TASK >>
Write the next part of the ankle ligament surgery study, starting right after its list of outcome measures.

Ankle sprain is the most common musculoskeletal injuries [1]. It accounts for over 10% of all sports injuries, with an incidence rate of approximately 1 per 1000 exposures [2]. Up to 85% of patients with ankle sprain sustain anterior talofibular ligament (ATFL) injury [3]. Although some patients can be cured after conservative treatment, as many as 40% of patients suffer from persistent symptoms of pain, swelling, or a feeling of instability, and eventually develop chronic ankle instability (CAI) [2]. Surgical intervention is recommended in patients exhibiting symptoms of CAI after 3 to 6 months of nonsurgical treatment [3]. Arthroscopic ATFL repair has been most frequently used for CAI patients because of less post-operative pain and recovery time, superior management for concomitant articular injuries and cosmetic appearance [4].

There are frequently conflicts in choosing immobilization methods after arthroscopic ATFL repair. Some orthopedic surgeons choose to immobilize the ankle with lower-leg cast to protect the surgical repair, while others hold that immobilization of the ankle with elastic bandage allowing for early joint mobility thereby avoiding stiffness and other complications of cast [5,6,7]. Over the past decades, with the need for early functional rehabilitation and the awareness of issues such as thromboembolic events, neuromuscular deconditioning and chronic regional pain syndrome increasing, the balance has swung toward early postoperative interventions [6]. Current studies also show that postoperative treatments of CAI are as important as surgery, which is beneficial to avoid ankle joint limited range of motion, loss of muscle strength, proprioception and balance, gait coordination and many other problems [6].

However, there is no uniform standard method for ankle immobilization after ankle ligament repair, and there is a great deal of variation [5,6,7]. In this study, we aimed to compare the clinical outcomes between patients with CAI undergoing arthroscopic ATFL repair who received elastic bandage treatment and those who received lower-leg cast immobilization. We hypothesized that elastic bandage treatment offered better functional outcomes than lower-leg cast immobilization, offering earlier functional rehabilitation and more comfortable living experience for patients.

Materials and methods

Study design

Consecutive patients who underwent arthroscopic ATFL repair between January 2017 and August 2019 were included in this study. The inclusion criteria were as follows: (1) patients exhibit symptoms of CAI after 3 to 6 months of nonsurgical treatment, (2) physical examination exhibit tenderness around the lateral ligaments or a positive anterior drawer test, (3) a stress radiography or magnetic resonance imaging, and surgery was suggested [3]. Patients with the following conditions were excluded: (1) obvious bone deformity, (2) neuromuscular disorders, (3) general joint laxity, (4) augmented ATFL reconstruction with tendons, or (5) calcaneofibular ligament (CFL) or deltoid ligament tears [7].

Patient demographics, medical records, surgical documents and postoperative fixation methods were detailed documented for all patients. All patients were followed up at hospital or by telephone using subjective questionnaires preoperatively, 6 months after surgery (short term follow-up for CAI), and 12 months after surgery (mid-term follow-up for CAI). Clinical outcome measures included the following: visual analogue scale (VAS) at rest and during activities, American Orthopedic Foot and Ankle Society (AOFAS) score, Karlsson Ankle Functional Score (Karlsson score), time of returning to walk and normal walk, time of returning to work, and time of returning to sports.

RECORDED DATA >>
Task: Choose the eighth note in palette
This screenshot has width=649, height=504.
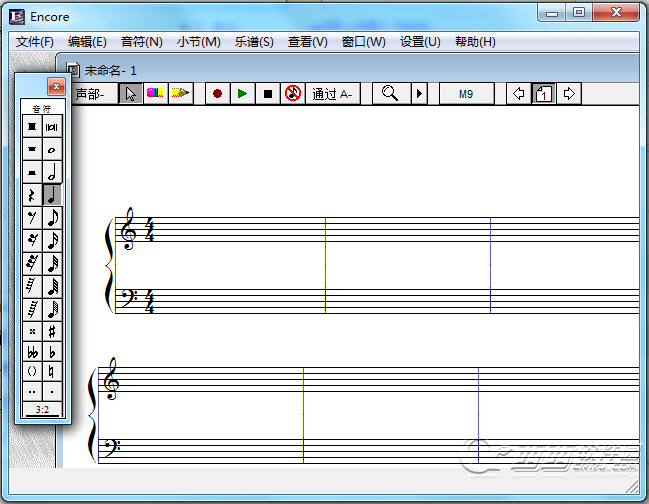Action: tap(53, 217)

EXERCISE OUTPUT >>
Treatment methods

Surgeons performed surgical procedures in accordance with the methods described by Chen et al. [7]. Before performing arthroscopic ATFL repair, patients underwent an arthroscopic evaluation of the ankle joint, and the intra-articular injuries were addressed and recorded.

Ankles were immobilized with either lower-leg casts or elastic bandages in a neutral position postoperatively randomly. The postoperative rehabilitation protocol was guided by a physical therapist after the operation. Rehabilitation exercises, including isometric contraction of muscle groups around the ankle joint, were started from the day after surgery. All the ankles were immobilized for 2 weeks, after which the casts or bandages were removed at a clinic. Passive range of motion was encouraged 2 weeks after surgery, and full weight bearing was permitted after 4 weeks. This treatment protocol was similar to that used in previous reports [5, 7].

Clinical evaluation

Clinical examination was performed by an experienced nurse who was blinded regarding the postoperative fixation methods. Functional examinations included the pre- and post-operative VAS at rest and during activities, AOFAS score, Karlsson score, time of returning to walk and normal walk, time of returning to work, and time of returning to sports. Preoperative clinical scores were obtained before the patients underwent the arthroscopy surgery, and post-operative scores were acquired 6 months and 12 months after surgery for each patient.

Statistical analysis

All statistical tests were performed using the IBM SPSS Statistics for Windows version 23.0 (SPSS Inc., IBM, Chicago, IL). The Shapiro–Wilk test and Levene test were used to determine whether the quantitative data conformed to normal distribution and variance chi-square. Normally distributed quantitative data were expressed as mean ± standard deviations, skewed distributed quantitative data were displayed as median (Q1, Q3). In the comparison of participants characteristics and preoperative functionals score between the two groups, the two independent samples t-test was used for normally distributed quantitative variables, the two independent samples Mann-Whitney U rank-sum test for stewed distributed quantitative variables, and the χ² test for categorical variables. Then preoperative function score variables with a significant P value (P < 0.1) were entered into a multiple linear regression analysis [7]. A multiple linear regression analysis was conducted with the postoperative functional scores serving as the criterion variables and fixation methods along with preoperative functional scores serving as the explanatory variables. The multiple linear regression model allowed an adjustment for confounding variables such as preoperative functional scores. For time of returning to walk, work and sports between the two groups, the two independent samples Mann-Whitney U rank-sum test were performed. The level of statistically significant difference was set as a P < 0.05. Post hoc analysis of difference between two independent means (two groups) was performed to calculate the power of our study. As the calculated effect size, sample size, and α level were 0.8, 24 for group 1 and 17 for group 2, 0.05, respectively, the power was determined to be 0.8.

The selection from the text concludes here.